Exercise brief:
Copy the lines of the listing below, from the line with "You are a computer-use" through the line with "(x=27, y=146)", and leave the pictures out.

Supplied entries:
────────────────────

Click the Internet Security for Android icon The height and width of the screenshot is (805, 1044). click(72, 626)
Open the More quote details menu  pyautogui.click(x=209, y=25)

────────────────────

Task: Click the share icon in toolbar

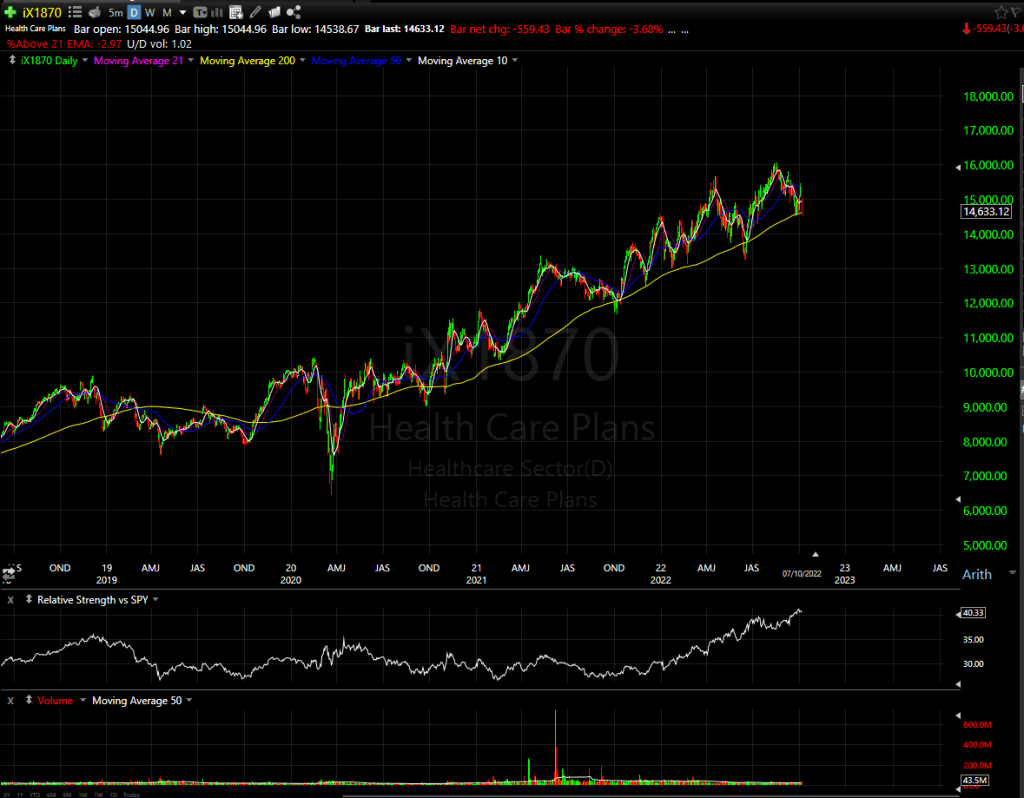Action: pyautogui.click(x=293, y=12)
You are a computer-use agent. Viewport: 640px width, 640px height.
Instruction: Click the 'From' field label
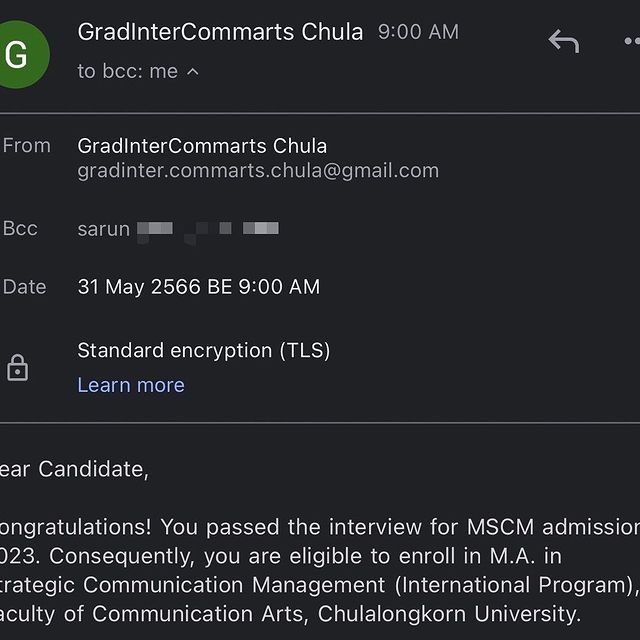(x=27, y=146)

────────────────────

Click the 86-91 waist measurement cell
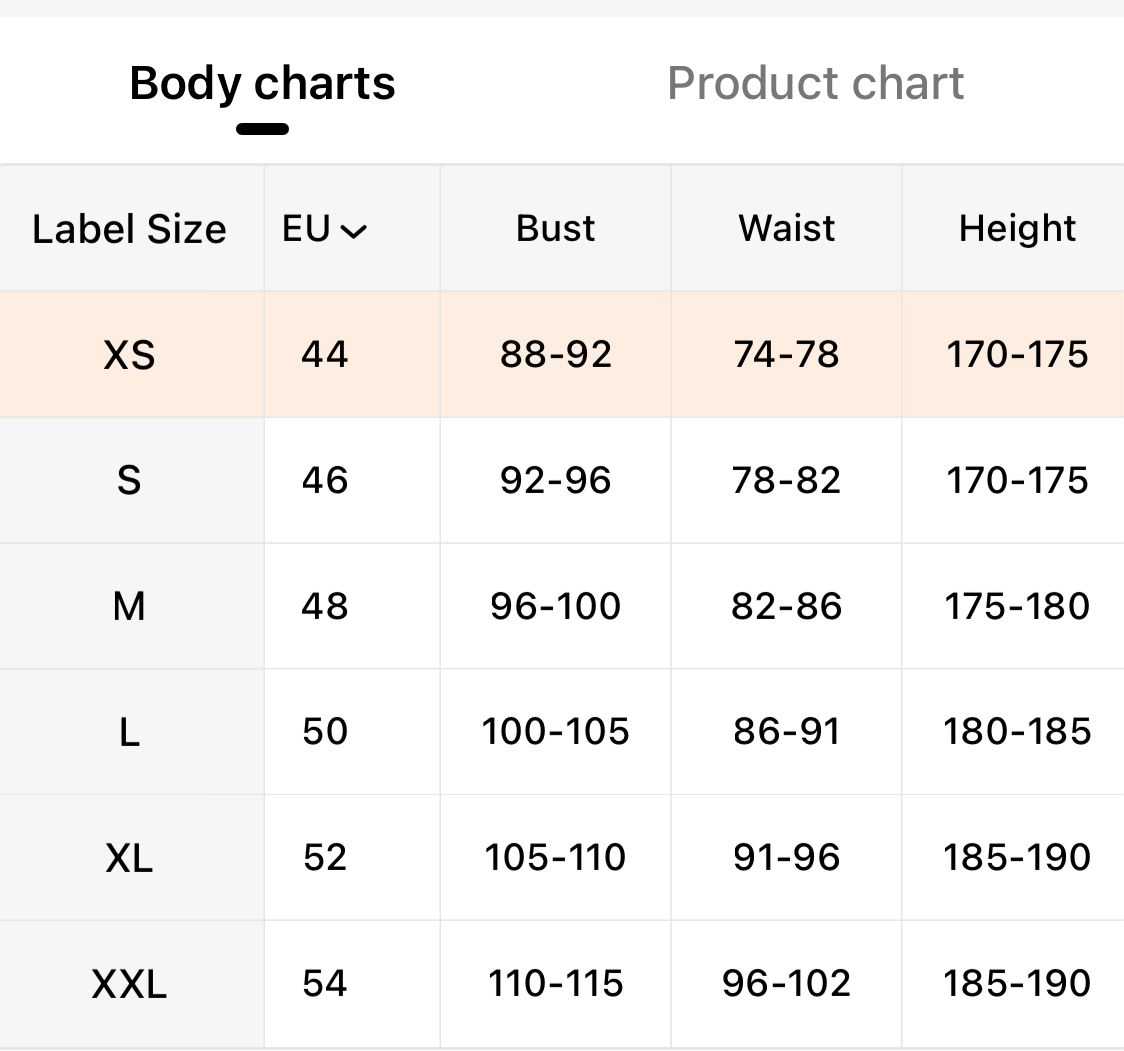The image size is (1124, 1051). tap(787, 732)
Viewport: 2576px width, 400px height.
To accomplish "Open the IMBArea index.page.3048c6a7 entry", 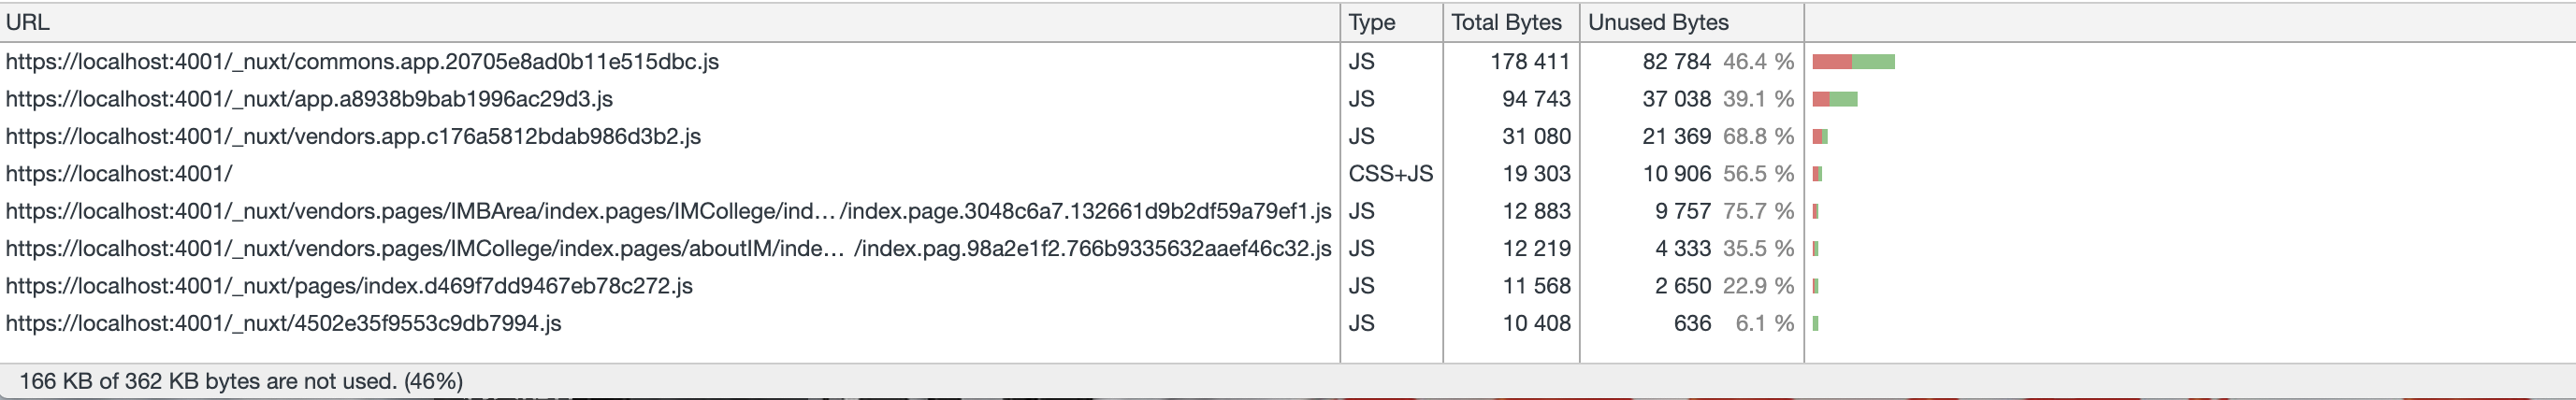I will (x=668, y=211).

────────────────────

Result of the exercise:
You are a computer-use agent. Viewport: 640px width, 640px height.
Instruction: Click the 'From' field label
(x=27, y=146)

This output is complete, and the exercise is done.